### [Your instructions]
Update the data below so that every "computer-use agent" reads "desktop automation agent" instead, keeping all other text the same.

### [Supplied material]
%%

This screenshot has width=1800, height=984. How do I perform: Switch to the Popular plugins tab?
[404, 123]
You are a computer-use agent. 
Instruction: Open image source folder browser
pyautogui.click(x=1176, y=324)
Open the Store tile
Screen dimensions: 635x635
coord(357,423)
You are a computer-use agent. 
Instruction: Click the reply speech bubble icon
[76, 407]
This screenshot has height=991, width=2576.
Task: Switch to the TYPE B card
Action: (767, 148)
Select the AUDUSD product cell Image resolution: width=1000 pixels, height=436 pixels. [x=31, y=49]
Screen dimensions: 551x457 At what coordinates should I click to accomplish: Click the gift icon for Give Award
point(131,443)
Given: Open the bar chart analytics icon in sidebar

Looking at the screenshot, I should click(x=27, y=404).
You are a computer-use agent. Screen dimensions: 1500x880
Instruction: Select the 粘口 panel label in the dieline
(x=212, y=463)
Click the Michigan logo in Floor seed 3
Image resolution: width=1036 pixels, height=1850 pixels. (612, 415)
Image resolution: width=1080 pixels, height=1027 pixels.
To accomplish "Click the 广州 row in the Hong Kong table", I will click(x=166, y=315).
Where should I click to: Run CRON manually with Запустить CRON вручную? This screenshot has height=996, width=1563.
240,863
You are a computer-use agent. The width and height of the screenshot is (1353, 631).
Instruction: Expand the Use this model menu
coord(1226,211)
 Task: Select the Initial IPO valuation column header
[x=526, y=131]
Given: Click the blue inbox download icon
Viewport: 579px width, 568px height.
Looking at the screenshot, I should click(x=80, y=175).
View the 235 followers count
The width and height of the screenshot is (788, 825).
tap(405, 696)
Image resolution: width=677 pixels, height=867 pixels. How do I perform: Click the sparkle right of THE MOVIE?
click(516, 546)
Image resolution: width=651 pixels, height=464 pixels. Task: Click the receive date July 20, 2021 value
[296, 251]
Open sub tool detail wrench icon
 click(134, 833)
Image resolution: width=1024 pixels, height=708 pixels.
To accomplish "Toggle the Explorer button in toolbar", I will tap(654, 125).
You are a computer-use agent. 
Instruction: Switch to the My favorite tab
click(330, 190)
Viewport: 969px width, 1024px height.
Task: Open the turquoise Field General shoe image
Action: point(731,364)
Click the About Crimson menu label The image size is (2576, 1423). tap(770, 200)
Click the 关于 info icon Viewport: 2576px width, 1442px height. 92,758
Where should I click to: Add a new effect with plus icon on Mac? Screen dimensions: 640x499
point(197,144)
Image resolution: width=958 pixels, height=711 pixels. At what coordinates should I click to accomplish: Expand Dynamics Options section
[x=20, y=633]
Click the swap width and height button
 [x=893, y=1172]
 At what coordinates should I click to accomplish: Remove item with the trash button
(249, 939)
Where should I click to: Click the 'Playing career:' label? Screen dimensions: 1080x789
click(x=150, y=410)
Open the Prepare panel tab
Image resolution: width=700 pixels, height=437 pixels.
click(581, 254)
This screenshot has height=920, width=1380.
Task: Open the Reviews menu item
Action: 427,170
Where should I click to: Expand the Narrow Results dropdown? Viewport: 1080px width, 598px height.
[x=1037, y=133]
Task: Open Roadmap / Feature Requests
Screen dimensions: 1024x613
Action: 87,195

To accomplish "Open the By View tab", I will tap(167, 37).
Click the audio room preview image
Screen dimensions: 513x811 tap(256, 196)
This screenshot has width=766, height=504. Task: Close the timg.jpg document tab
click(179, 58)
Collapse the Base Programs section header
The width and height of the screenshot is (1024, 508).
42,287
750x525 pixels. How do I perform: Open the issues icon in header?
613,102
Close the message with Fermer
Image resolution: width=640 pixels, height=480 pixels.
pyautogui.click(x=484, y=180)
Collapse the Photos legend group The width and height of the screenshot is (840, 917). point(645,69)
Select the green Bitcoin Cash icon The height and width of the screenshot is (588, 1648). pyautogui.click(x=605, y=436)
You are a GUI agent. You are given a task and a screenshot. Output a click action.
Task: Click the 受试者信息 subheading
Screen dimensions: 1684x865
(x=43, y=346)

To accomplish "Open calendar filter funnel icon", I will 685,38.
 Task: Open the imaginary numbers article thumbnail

%%

### [Reply to the task]
This screenshot has width=1800, height=984. How do I perform: Switch to the Popular plugins tab?
[404, 123]
You are a desktop automation agent. 
Instruction: Open image source folder browser
pyautogui.click(x=1176, y=324)
Open the Store tile
Screen dimensions: 635x635
coord(357,423)
You are a desktop automation agent. 
Instruction: Click the reply speech bubble icon
[76, 407]
This screenshot has height=991, width=2576.
Task: Switch to the TYPE B card
Action: (767, 148)
Select the AUDUSD product cell Image resolution: width=1000 pixels, height=436 pixels. [x=31, y=49]
Screen dimensions: 551x457 At what coordinates should I click to accomplish: Click the gift icon for Give Award
point(131,443)
Given: Open the bar chart analytics icon in sidebar

Looking at the screenshot, I should click(x=27, y=404).
You are a desktop automation agent. Screen dimensions: 1500x880
Instruction: Select the 粘口 panel label in the dieline
(x=212, y=463)
Click the Michigan logo in Floor seed 3
Image resolution: width=1036 pixels, height=1850 pixels. (612, 415)
Image resolution: width=1080 pixels, height=1027 pixels.
To accomplish "Click the 广州 row in the Hong Kong table", I will click(x=166, y=315).
Where should I click to: Run CRON manually with Запустить CRON вручную? This screenshot has height=996, width=1563.
240,863
You are a desktop automation agent. The width and height of the screenshot is (1353, 631).
Instruction: Expand the Use this model menu
coord(1226,211)
 Task: Select the Initial IPO valuation column header
[x=526, y=131]
Given: Click the blue inbox download icon
Viewport: 579px width, 568px height.
Looking at the screenshot, I should click(x=80, y=175).
View the 235 followers count
The width and height of the screenshot is (788, 825).
tap(405, 696)
Image resolution: width=677 pixels, height=867 pixels. How do I perform: Click the sparkle right of THE MOVIE?
click(516, 546)
Image resolution: width=651 pixels, height=464 pixels. Task: Click the receive date July 20, 2021 value
[296, 251]
Open sub tool detail wrench icon
 click(134, 833)
Image resolution: width=1024 pixels, height=708 pixels.
To accomplish "Toggle the Explorer button in toolbar", I will tap(654, 125).
You are a desktop automation agent. 
Instruction: Switch to the My favorite tab
click(330, 190)
Viewport: 969px width, 1024px height.
Task: Open the turquoise Field General shoe image
Action: point(731,364)
Click the About Crimson menu label The image size is (2576, 1423). tap(770, 200)
Click the 关于 info icon Viewport: 2576px width, 1442px height. 92,758
Where should I click to: Add a new effect with plus icon on Mac? Screen dimensions: 640x499
point(197,144)
Image resolution: width=958 pixels, height=711 pixels. At what coordinates should I click to accomplish: Expand Dynamics Options section
[x=20, y=633]
Click the swap width and height button
 [x=893, y=1172]
 At what coordinates should I click to accomplish: Remove item with the trash button
(249, 939)
Where should I click to: Click the 'Playing career:' label? Screen dimensions: 1080x789
click(x=150, y=410)
Open the Prepare panel tab
Image resolution: width=700 pixels, height=437 pixels.
click(581, 254)
This screenshot has height=920, width=1380.
Task: Open the Reviews menu item
Action: 427,170
Where should I click to: Expand the Narrow Results dropdown? Viewport: 1080px width, 598px height.
[x=1037, y=133]
Task: Open Roadmap / Feature Requests
Screen dimensions: 1024x613
Action: 87,195

To accomplish "Open the By View tab", I will tap(167, 37).
Click the audio room preview image
Screen dimensions: 513x811 tap(256, 196)
This screenshot has width=766, height=504. Task: Close the timg.jpg document tab
click(179, 58)
Collapse the Base Programs section header
The width and height of the screenshot is (1024, 508).
42,287
750x525 pixels. How do I perform: Open the issues icon in header?
613,102
Close the message with Fermer
Image resolution: width=640 pixels, height=480 pixels.
pyautogui.click(x=484, y=180)
Collapse the Photos legend group The width and height of the screenshot is (840, 917). point(645,69)
Select the green Bitcoin Cash icon The height and width of the screenshot is (588, 1648). pyautogui.click(x=605, y=436)
You are a GUI agent. You are given a task and a screenshot. Output a click action.
Task: Click the 受试者信息 subheading
Screen dimensions: 1684x865
(x=43, y=346)

To accomplish "Open calendar filter funnel icon", I will 685,38.
 Task: Open the imaginary numbers article thumbnail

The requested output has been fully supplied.